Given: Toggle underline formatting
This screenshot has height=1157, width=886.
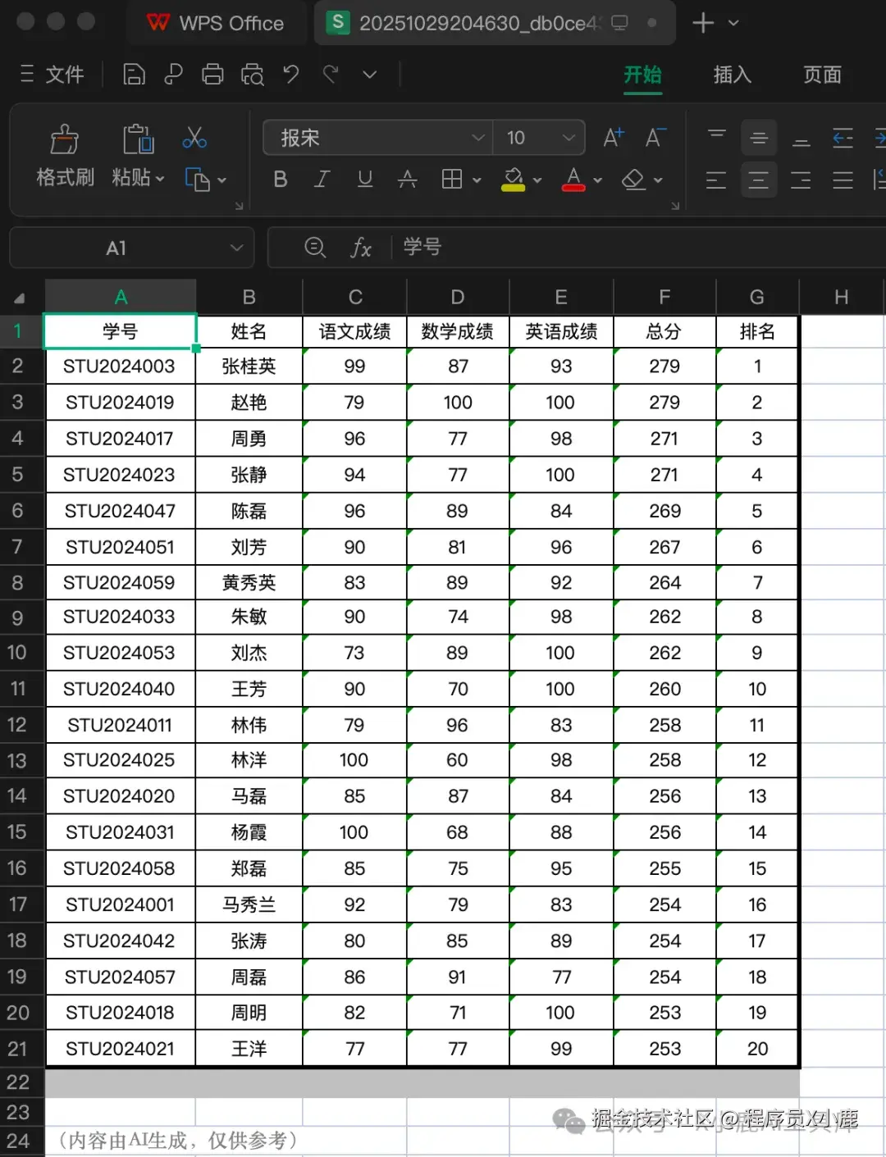Looking at the screenshot, I should (x=364, y=179).
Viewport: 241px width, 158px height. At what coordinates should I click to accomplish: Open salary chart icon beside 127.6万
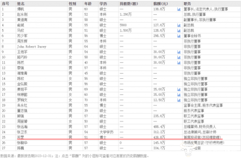point(179,25)
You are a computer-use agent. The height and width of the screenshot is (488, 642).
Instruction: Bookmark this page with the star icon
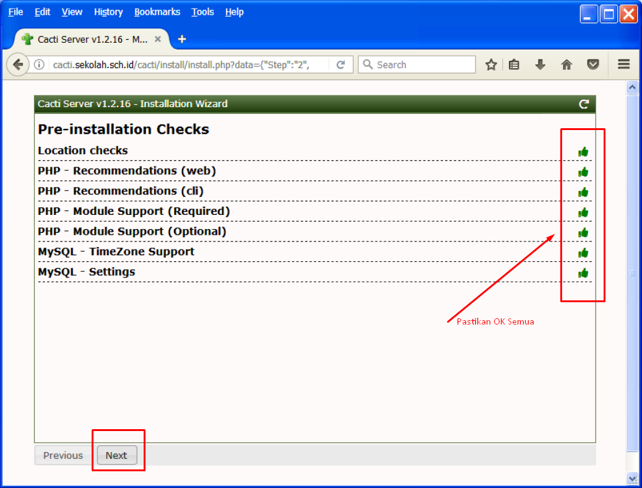coord(491,64)
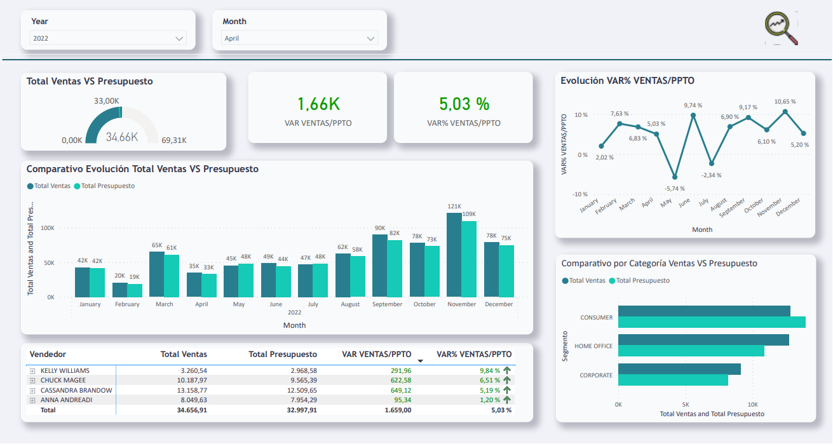Screen dimensions: 833x446
Task: Click the May -5,74 % line point
Action: (674, 177)
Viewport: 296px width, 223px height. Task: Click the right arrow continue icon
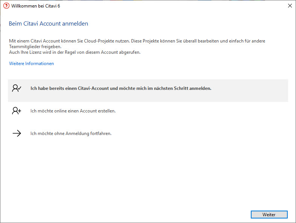17,133
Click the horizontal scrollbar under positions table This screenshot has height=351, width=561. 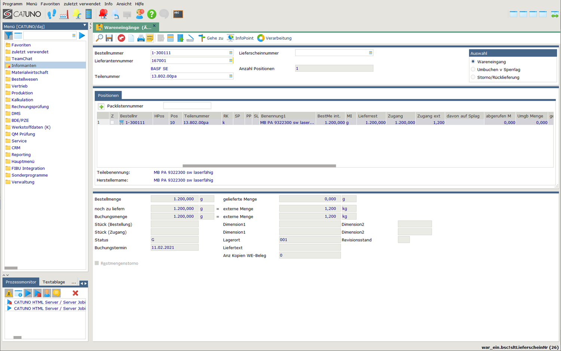[259, 166]
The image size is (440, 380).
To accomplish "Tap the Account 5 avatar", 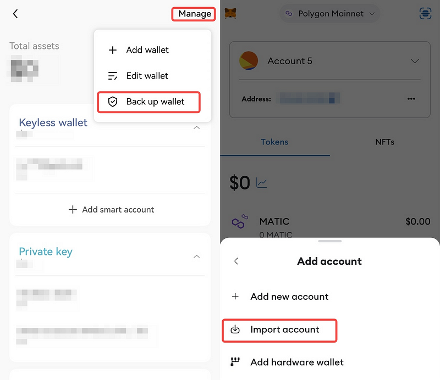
····················
* What is being asked: Would you copy, word for word, only the lines above from the one containing "Viewport: 241px width, 158px" through the one containing "You are a computer-use", both included, and please leave out the pictures?

* Written answer:
Viewport: 241px width, 158px height. At what coordinates should I click to accomplish: Open salary chart icon beside 127.6万
point(179,25)
You are a computer-use agent. The height and width of the screenshot is (488, 642).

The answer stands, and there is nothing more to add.